Giao. Qui ne le connait pas dans le monde de la course à pied? Avec son éternel sourire, difficile de l’oublier. De toute façon, on ne peut pas, on le retrouve sur toutes les courses. Et c’est justement à la suite de son 3ème Ecotrail de 80km que je l’ai rencontré, histoire de savoir qui se cache derrière ce dévoreur de kilomètres.

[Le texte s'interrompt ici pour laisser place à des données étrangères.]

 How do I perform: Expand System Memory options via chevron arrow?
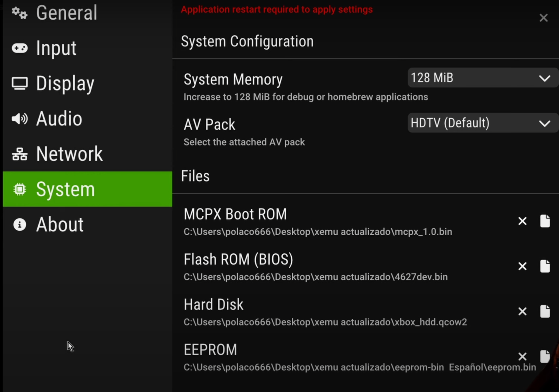click(x=545, y=78)
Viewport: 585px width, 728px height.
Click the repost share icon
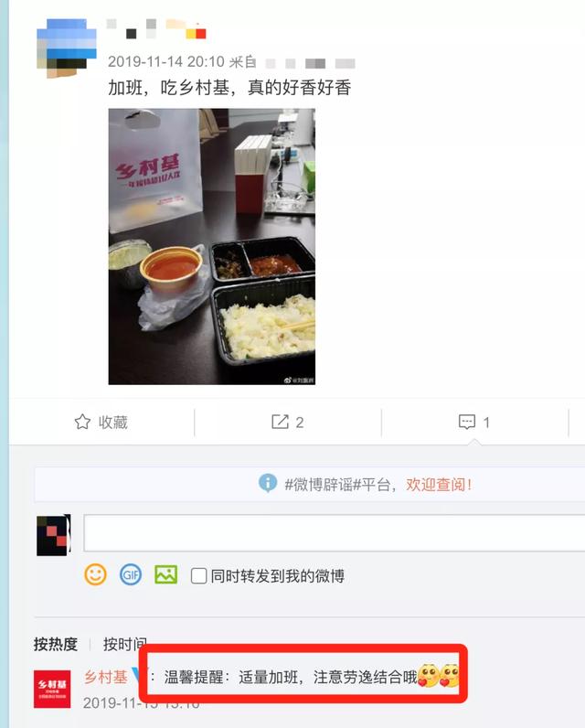(x=280, y=422)
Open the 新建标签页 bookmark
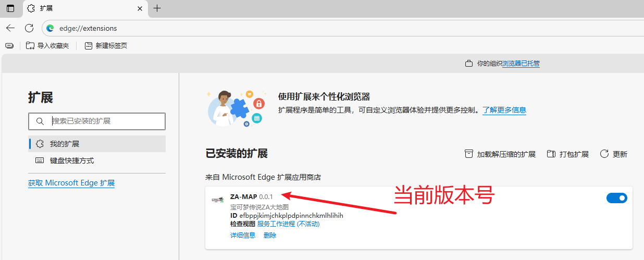The width and height of the screenshot is (644, 260). [106, 46]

Giao, l’aîné de la famille

Portrait de GiaoGiao est né il y a 42 ans à Paris XVIIème. Si il quitte la capitale en 1972, à ses deux ans, c’est pour mieux en revenir en 1999. Aujourd’hui, il habite toujours Paris, même si il doit régulièrement quitter la ville pour son travail. « Avant ma mère ne savait pas ce que je faisais. Aujourd’hui, c’est moi qui ne sais plus ce que je fais« , me confie-t-il en plaisantant. Manager IT Consulting, il est l’aîné d’une famille de 3 enfants, composée de son frère Bao et de sa sœur Linh. « Je suis censé être l’exemple mais c’est moi qui ait beaucoup à apprendre d’eux ainsi que de mes parents!« . D’ailleurs, il m’avoue que ce n’est pas lui le sportif de la famille. « J’ai longtemps admiré mon frère Bao qui est le grand sportif de la famille : il courait le marathon dans les années 90 et aujourd’hui, il fait de l’escalade à un bon niveau. Il a été longtemps une source d’inspiration. »

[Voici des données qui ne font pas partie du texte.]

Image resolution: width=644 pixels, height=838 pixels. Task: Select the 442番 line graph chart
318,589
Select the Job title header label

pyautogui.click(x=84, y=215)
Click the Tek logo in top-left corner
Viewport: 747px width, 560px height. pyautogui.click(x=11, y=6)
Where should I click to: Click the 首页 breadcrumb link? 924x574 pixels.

Giao courotte depuis 2003, après 10 ans de désert sportif. Auparavant, c’était plutôt le judo qu’il pratiquait. Il s’est arrêté à la ceinture marron. Mieux vaut donc ne pas trop le taquiner. La course, c’était plutôt ses doigts qui la pratiquaient, sur les touches noires et blanches d’un piano. Il adorait jouer le premier Concerto de Frédéric Chopin. Aujourd’hui, le piano à queue est devenu un élément de décoration dans son salon. Le temps dont il dispose est consacré totalement à la course à pied dorénavant. Mais Giao est comme cela. Il s’engage à fond dans tout ce qu’il entreprend. C’est un boulimique de la vie. « Quand je mange, je goûte à tout. Quand je fais du piano, je joue des concertos avant de terminer des études. Quand je fais du théâtre, je joue Dom Juan de Molière… Le fait que je m’aligne sur autant de courses est le reflet de ma personnalité d’enfant un peu turbulent. Je découvre un nouveau jouet et j’en essaie toutes les facettes. »

Le dingo du running

Giao à Rueil 2012Il se mettra vraiment à la course à pied un peu plus tard. « Quand j’ai commencé à courir, j’ai rejoint un groupe d’amis qui faisait cinq tours du Jardin des Plantes chaque dimanche en matinée pour se décrasser. L’un deux, Xuoan Duquesne le patron de Raging Fish m’avait lancé le défi de courir 2010 km en 2010. Il m’avait parlé aussi de la Runnosphère et me disait que c’était un groupe d’allumés de la course à pied. D’ailleurs, c’est lui qui m’a dit que, si je continuais dans ma lancée, ce serait bien de les rencontrer. Il me mit en lien avec ce groupe par le biais du concours de la plus grande distance parcourue en 2011, via un challenge sur Nike Plus. C’est ainsi que je fis la connaissance de Greg Runner et de son acolyte Maya Sport. »

« J’ai adhéré à la Runnosphère car ses membres couraient énormément; mais pour autant ils n’en oubliaient pas les plaisirs de la table avec les Pasta Running Parties. Un grand gourmand tel que moi était obligé de rejoindre leur banquet mensuel!! Et puis, cela faisait plaisir de passer une soirée à parler courses, VMA, chaussures de running, méthodes d’entrainement et foulée supinatrice sans passer pour un psychopathe monomaniaque et obsédé de la CAP. Tous m’ont formidablement bien accueilli et je me suis senti immédiatement chez moi parmi eux. »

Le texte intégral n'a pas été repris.